Dans les jours qui ont suivi, Chun a clairement indiqué que la dissidence ne serait pas tolérée. Il a étendu la loi martiale à l'ensemble du pays et envoyé des escouades de police au domicile des dirigeants pro-démocratie et des organisateurs étudiants pour intimider les opposants potentiels. Parmi les cibles de ces tactiques d'intimidation figuraient les leaders étudiants de l'Université Chonnam à Gwangju…
En mars 1980, un nouveau semestre a commencé et les étudiants et professeurs d'université qui avaient été interdits de campus pour des activités politiques ont été autorisés à rentrer. Leurs appels à la réforme - y compris la liberté de la presse, la fin de la loi martiale et des élections libres et équitables - se sont intensifiés à mesure que le semestre progressait. Le 15 mai 1980, environ 100 000 étudiants ont marché sur la gare de Séoul pour demander une réforme. Deux jours plus tard, le général Chun a promulgué des restrictions encore plus sévères, fermant une fois de plus les universités et les journaux, arrêtant des centaines de leaders étudiants et arrêtant également vingt-six opposants politiques, dont Kim Dae-jung de Gwangju.
Indignés par la répression, environ 200 étudiants sont allés à la porte d'entrée de l'Université Chonnam à Gyungju tôt le matin du 18 mai. Ils y ont rencontré trente parachutistes, qui avaient été envoyés pour les éloigner du campus. Les parachutistes ont chargé les élèves de matraques, et les élèves ont répondu en lançant des pierres.
Les étudiants ont ensuite défilé au centre-ville, attirant davantage de supporters au fur et à mesure. En début d'après-midi, la police locale a été submergée par 2 000 manifestants, de sorte que l'armée a envoyé environ 700 parachutistes dans la mêlée.
Les parachutistes ont chargé dans la foule, matraquant les étudiants et les passants. Un sourd de 29 ans, Kim Gyeong-cheol, est devenu la première victime; il était simplement au mauvais endroit au mauvais moment, mais les soldats l'ont battu à mort.
Tout au long de la journée du 19 mai, de plus en plus de résidents furieux de Gwangju ont rejoint les étudiants dans les rues, alors que des informations faisant état d'une violence croissante filtraient dans la ville. Hommes d'affaires, femmes au foyer, chauffeurs de taxi - des gens de tous horizons ont défilé pour défendre les jeunes de Gwangju. Les manifestants ont lancé des pierres et des cocktails Molotov sur les soldats. Au matin du 20 mai, plus de 10 000 personnes manifestaient dans le centre-ville..

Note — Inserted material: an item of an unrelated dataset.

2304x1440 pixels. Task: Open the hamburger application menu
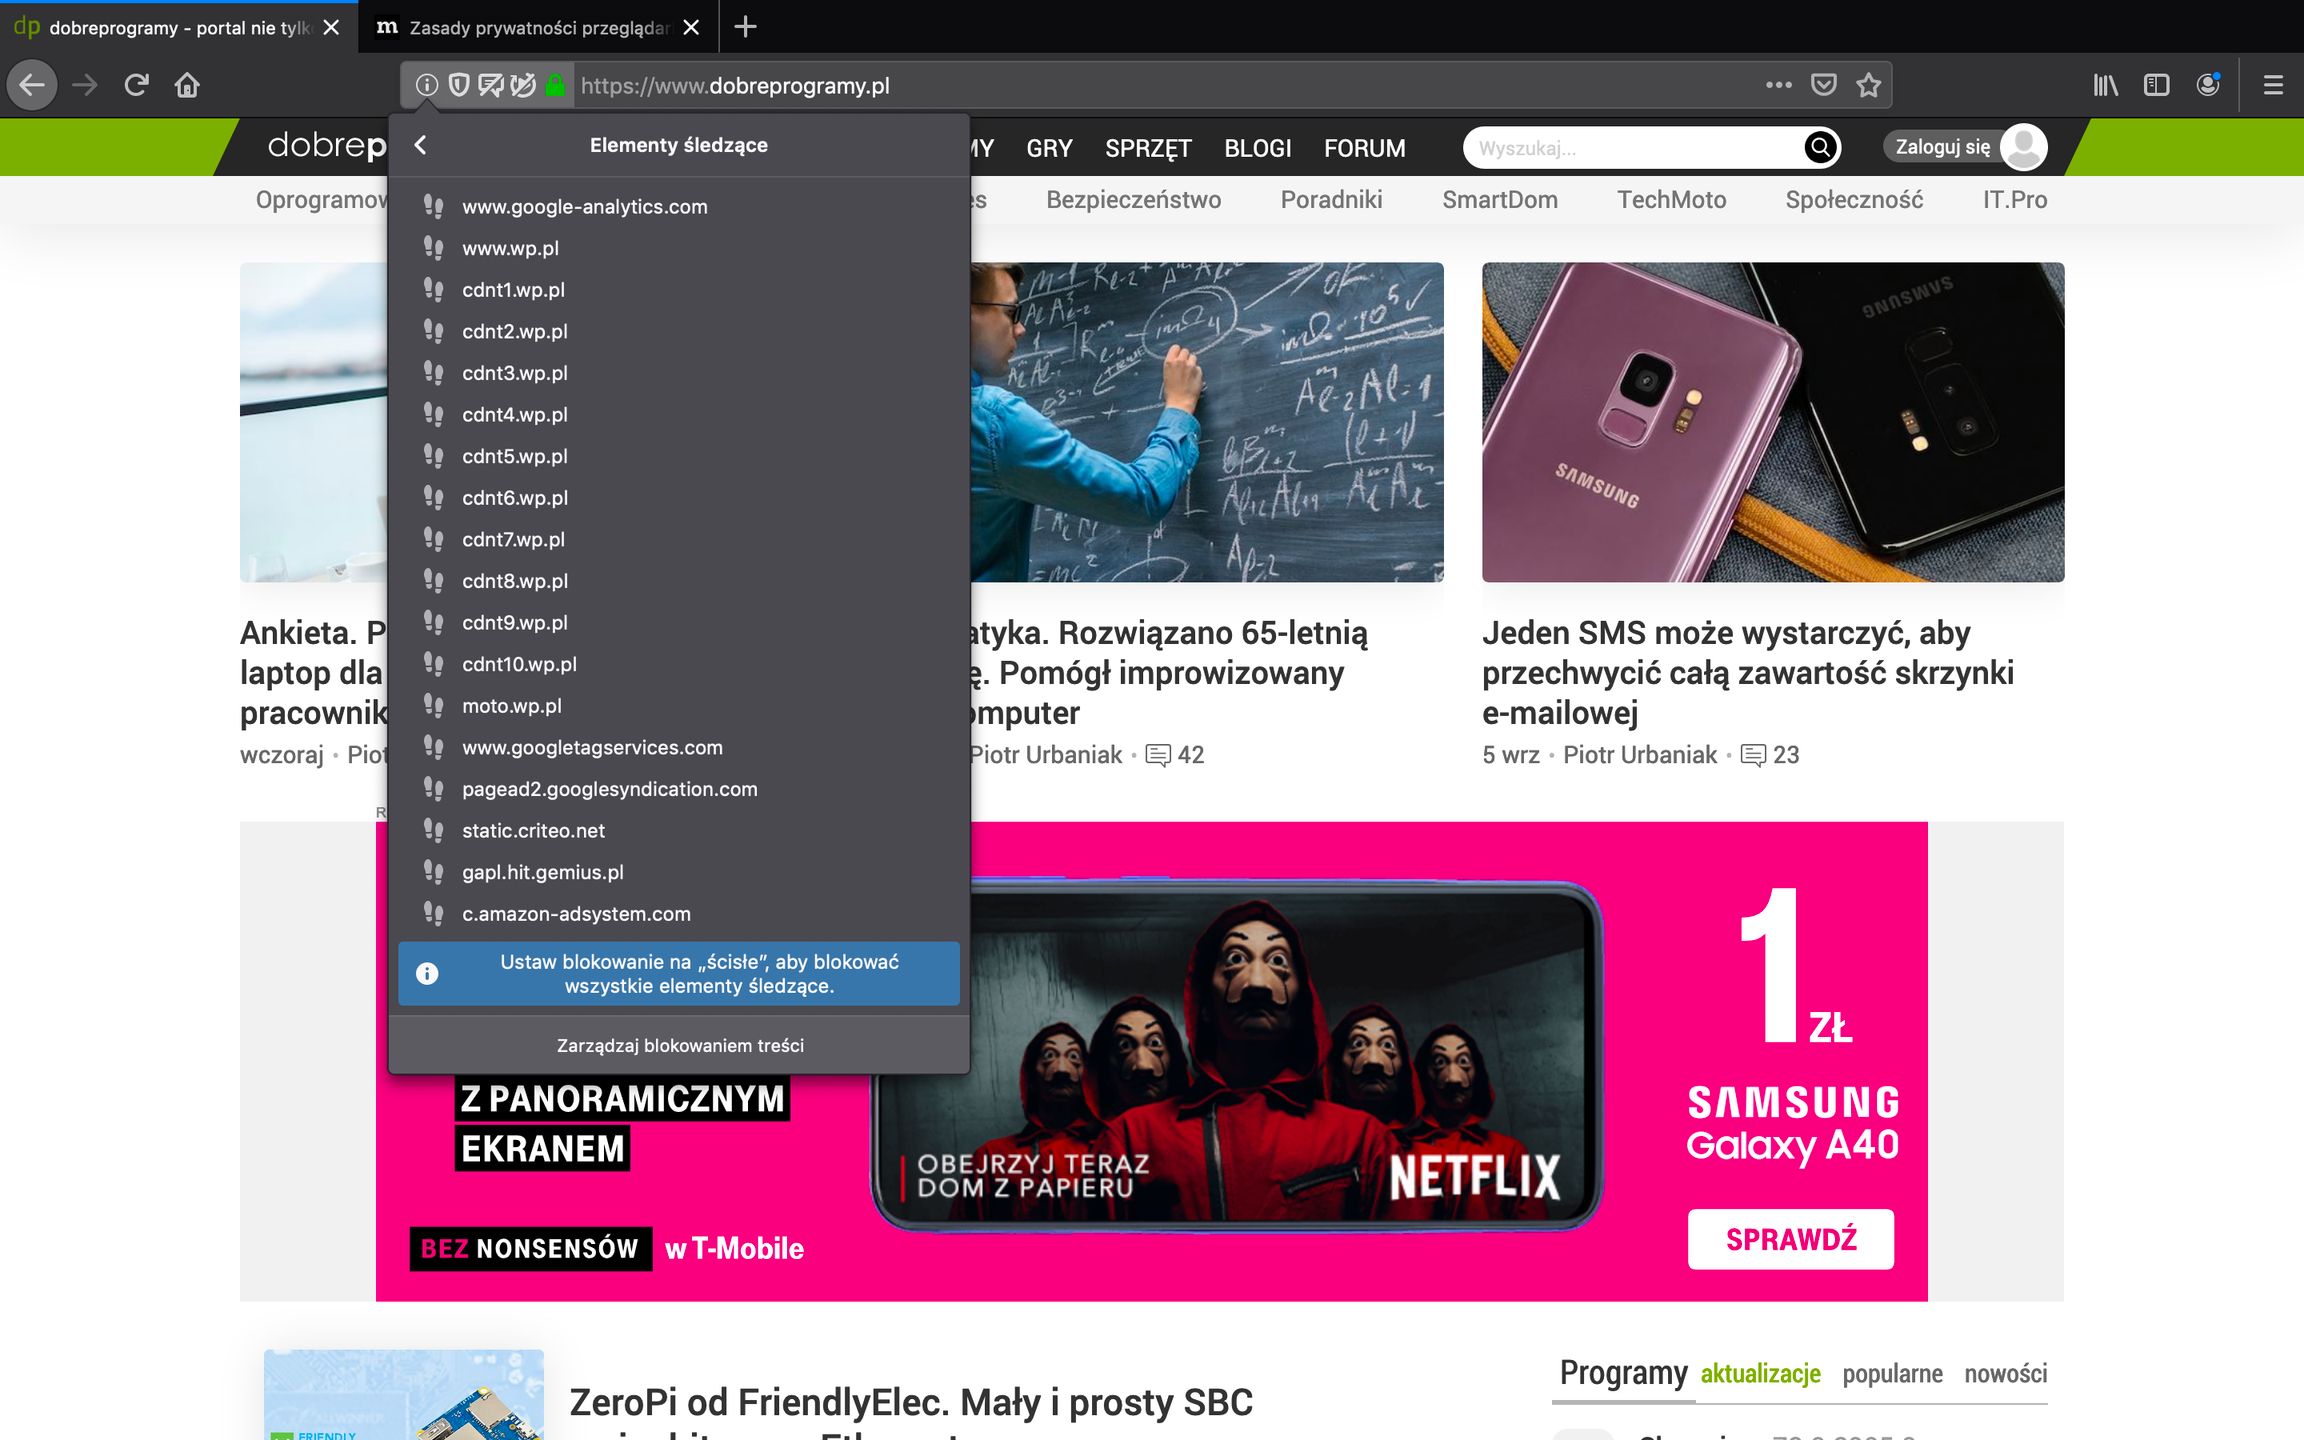coord(2273,86)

Ce jour-là, l'armée a envoyé 3 000 parachutistes supplémentaires. Les forces spéciales ont battu des personnes avec des matraques, les ont poignardées et mutilées avec des baïonnettes et ont tué au moins vingt personnes à cause de hauts immeubles. Les soldats ont utilisé des gaz lacrymogènes et des balles réelles sans discrimination, tirant sur la foule.

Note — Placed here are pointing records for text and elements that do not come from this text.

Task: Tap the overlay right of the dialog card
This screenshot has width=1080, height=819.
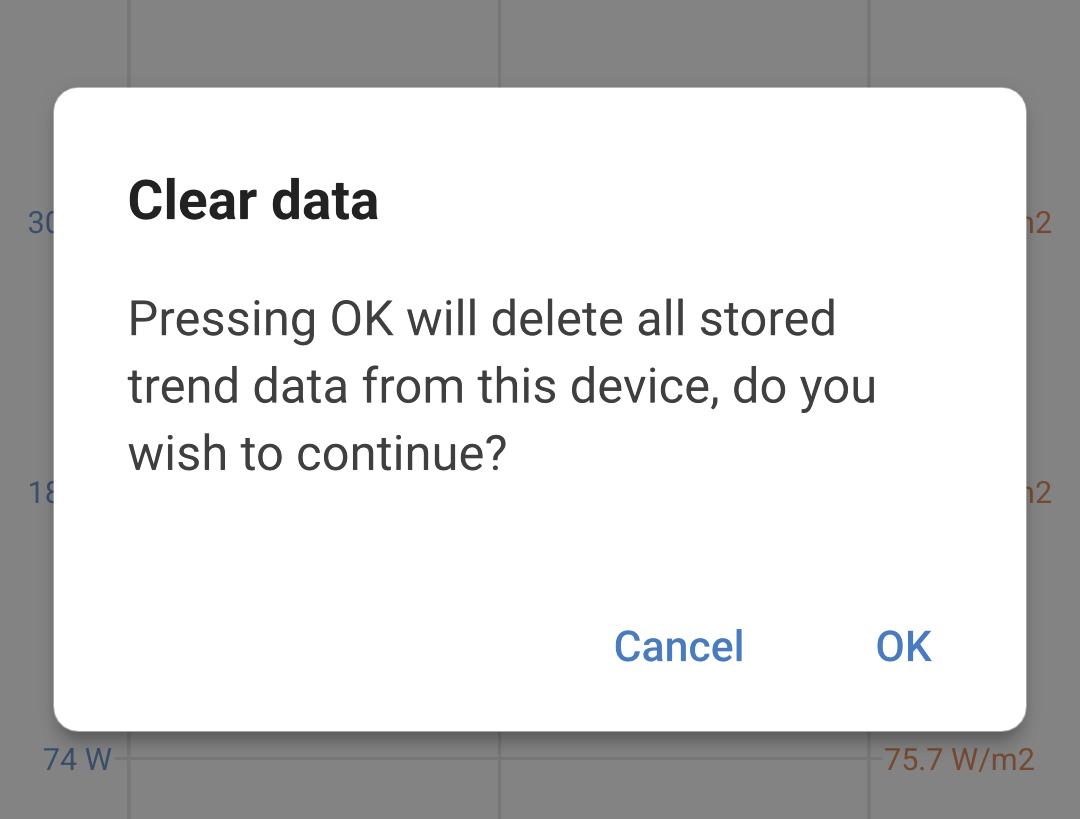Action: [1055, 400]
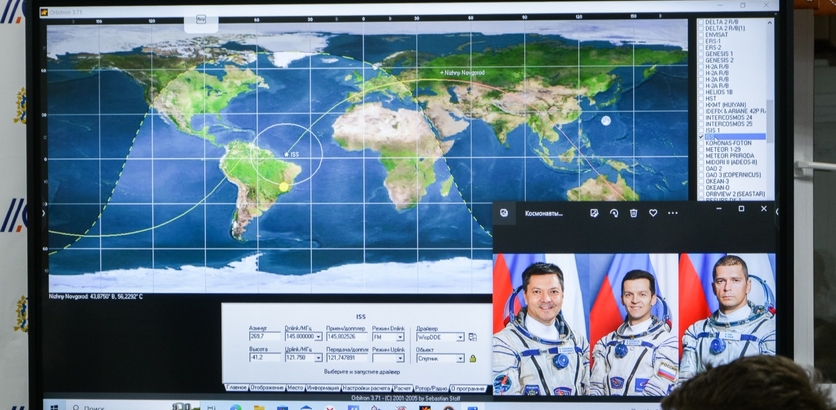Rotate the cosmonauts photo
The height and width of the screenshot is (410, 836).
point(613,213)
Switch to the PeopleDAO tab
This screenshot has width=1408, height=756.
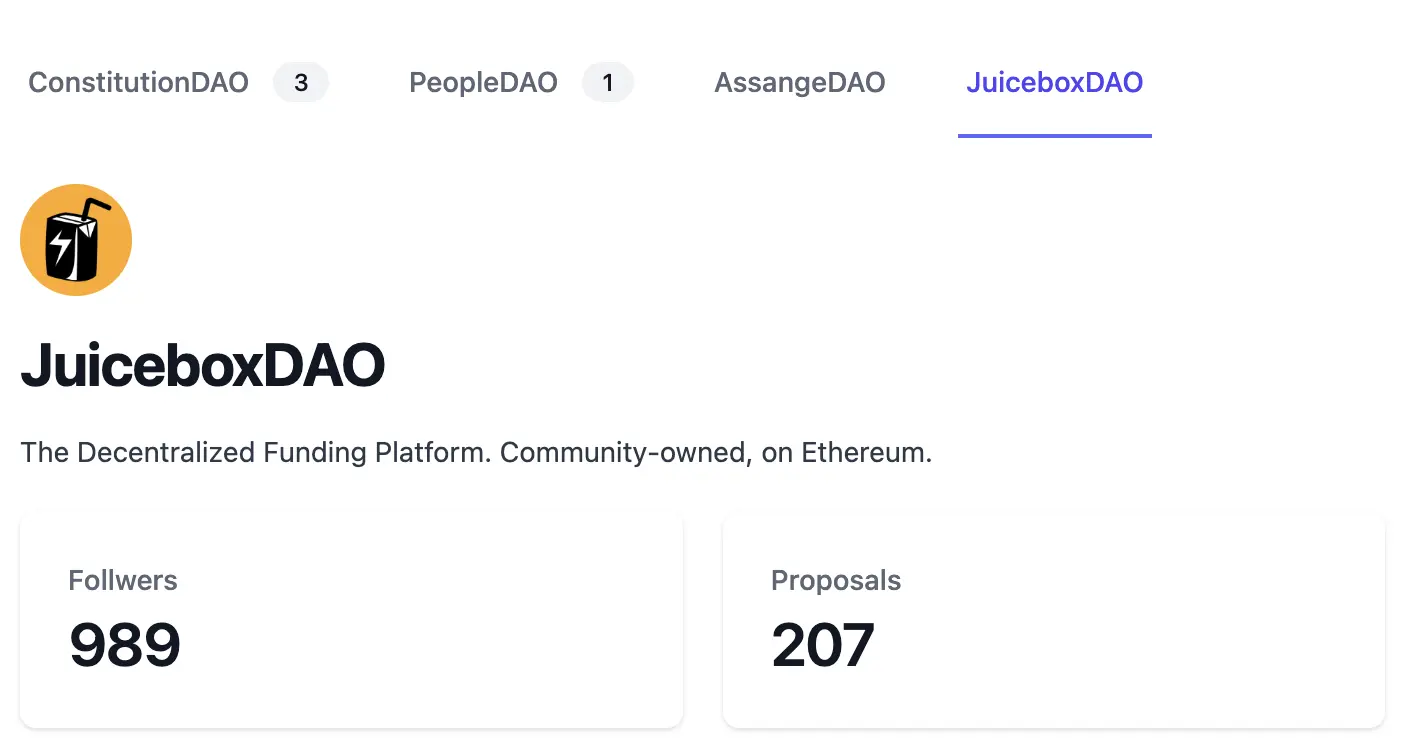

Des soldats ont abattu vingt filles au lycée central de Gwangju. Des ambulanciers et des chauffeurs de taxi qui ont tenté de transporter les blessés à l'hôpital ont été abattus. Une centaine d'étudiants hébergés dans le Centre catholique ont été abattus. Des étudiants du secondaire et de l'université capturés avaient les mains liées derrière eux avec du fil de fer barbelé; beaucoup ont ensuite été sommairement exécutés.

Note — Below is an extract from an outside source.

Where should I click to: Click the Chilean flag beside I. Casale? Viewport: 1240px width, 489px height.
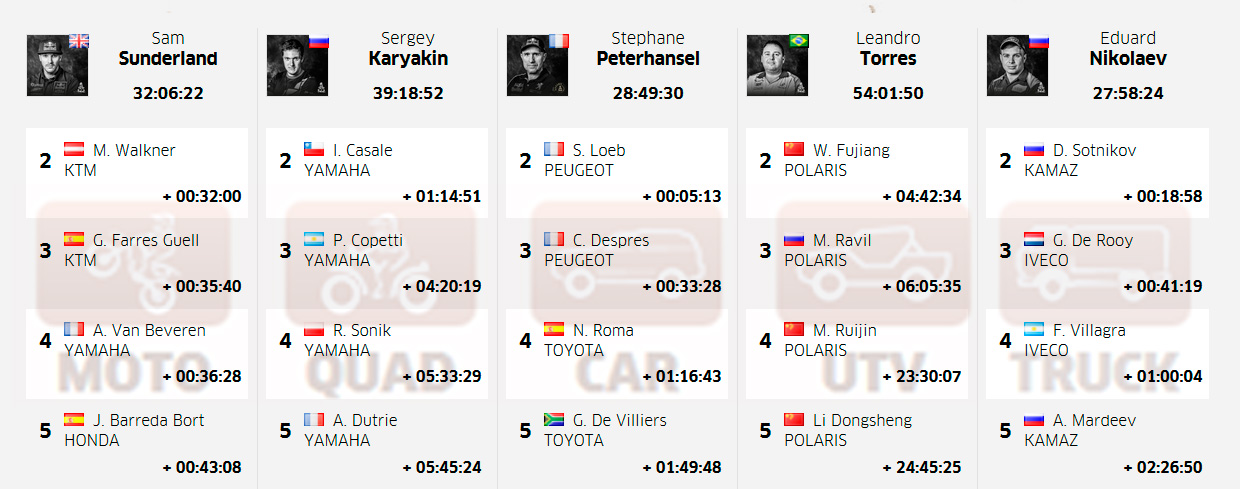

Le 21 mai, la violence à Gwangju a atteint son paroxysme. Alors que les soldats tiraient tour à tour dans la foule, les manifestants ont fait irruption dans les postes de police et les manèges, prenant des fusils, des carabines et même deux mitrailleuses. Les étudiants ont monté une des mitrailleuses sur le toit de la faculté de médecine de l'université.